The study, published Monday and conducted by researchers at the National Oceanic and Atmospheric Administration and the University of Wisconsin at Madison, analyzed satellite data over the last 40 years and found that planetary warming during that period increased the likelihood of a tropical cyclone become a major hurricane ― Category 3 strength or higher ― by approximately 8% per decade.

Scientists have long warned that hurricanes and other extreme weather will worsen alongside global warming. The 2015 National Climate Assessment, a congressionally mandated report conducted every four years, concluded that “hurricane intensity and rainfall are projected to increase as the climate continues to warm.” And research also shows there’s been a marked slowdown in hurricanes’ speed over both water and land, leading to increased risk of torrential rain, flooding and storm surge.

But the new analysis is perhaps the clearest evidence to date that the crisis is already intensifying tropical storm systems.

“The trend is there and it is real,” James P. Kossin, a NOAA researcher and lead author of the study, told The New York Times. “There’s this remarkable building of this body of evidence that we’re making these storms more deleterious.”
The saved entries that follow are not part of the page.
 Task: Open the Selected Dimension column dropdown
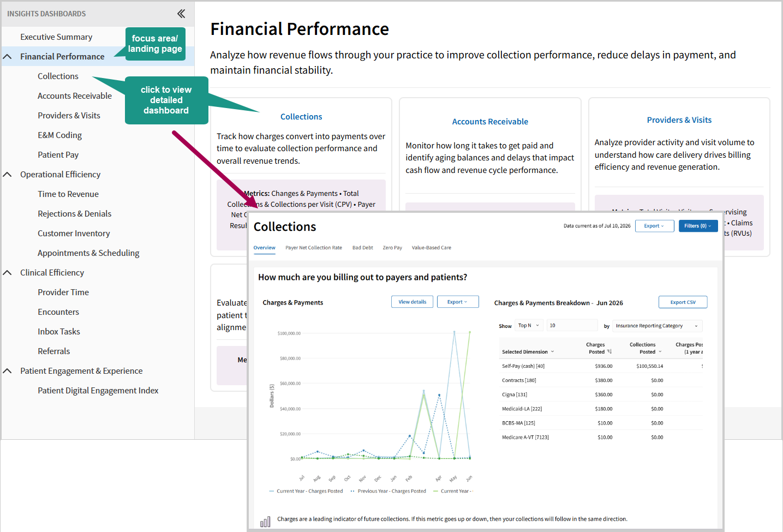[x=528, y=352]
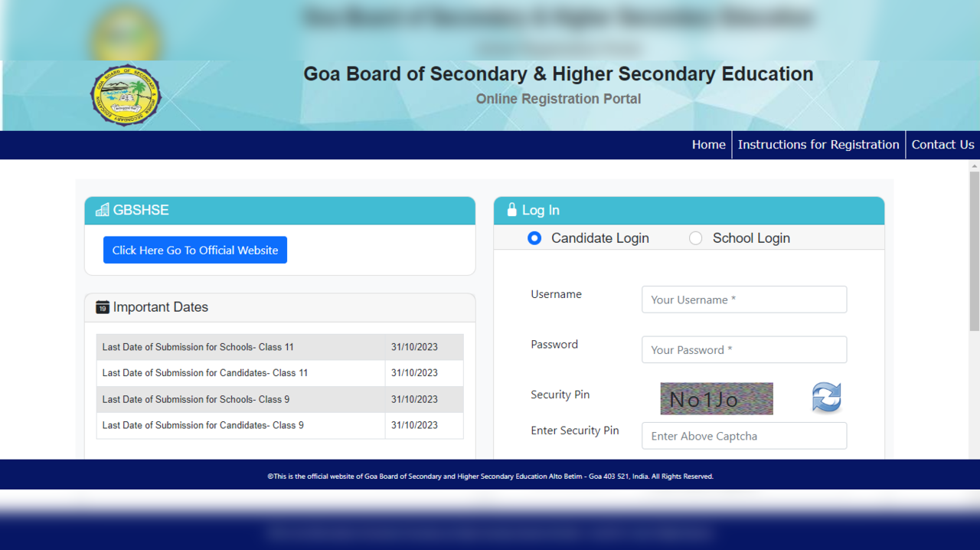Click the footer official website notice text
This screenshot has height=550, width=980.
point(490,476)
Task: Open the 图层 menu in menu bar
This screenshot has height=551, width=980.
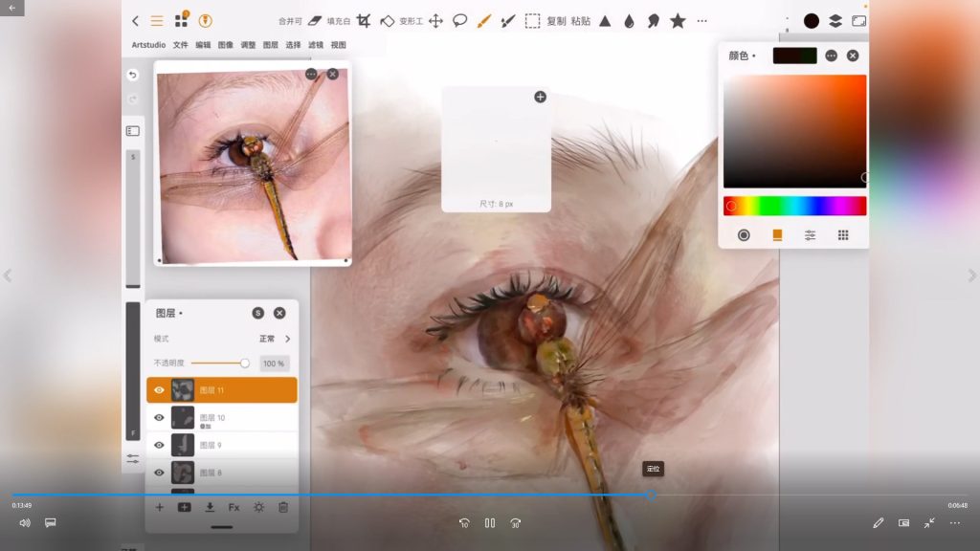Action: tap(271, 45)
The report comes on the heels of a 2019 Atlantic hurricane season that tied 1969 as the fourth most active season on record, with 18 named storms, six hurricanes and three major hurricanes. Among them was Hurricane Dorian, a monster Category 5 storm that devastated the northern Bahamas and which climate scientists called “a preview of the climate crisis to come.”

Experts are warning of more of the same this year. The majority of organizations that have released 2020 seasonal forecasts predict above-average hurricane activity in the Atlantic, as CNN reported earlier this month. Penn State University, for example, predicts between 15 and 24 named tropical storms, in part due to warmer-than-normal water temperatures in the North Atlantic.

The NOAA is set to announce its outlook for the Atlantic hurricane season on Thursday as much of the nation reels from the ongoing COVID-19 pandemic. The official hurricane season runs from June 1 to Nov. 30, but it got an early start over the weekend when Tropical Storm Arthur ― the first named storm of the year ― formed off the coast of Florida. The system brushed the North Carolina coast on Monday, delivering heavy rain to parts of the state, before moving back out to sea.

In the past, President Donald Trump has marveled at the size and ferocity of hurricanes, including Harvey and Irma, only to scoff at the idea that climate change played a role. Former Environmental Protection Agency Administrator Scott Pruitt went as far as to call it “insensitive” to mention the climate crisis as storms were unfolding ― part of a well-documented effort by Trump and his team to bury and downplay climate science.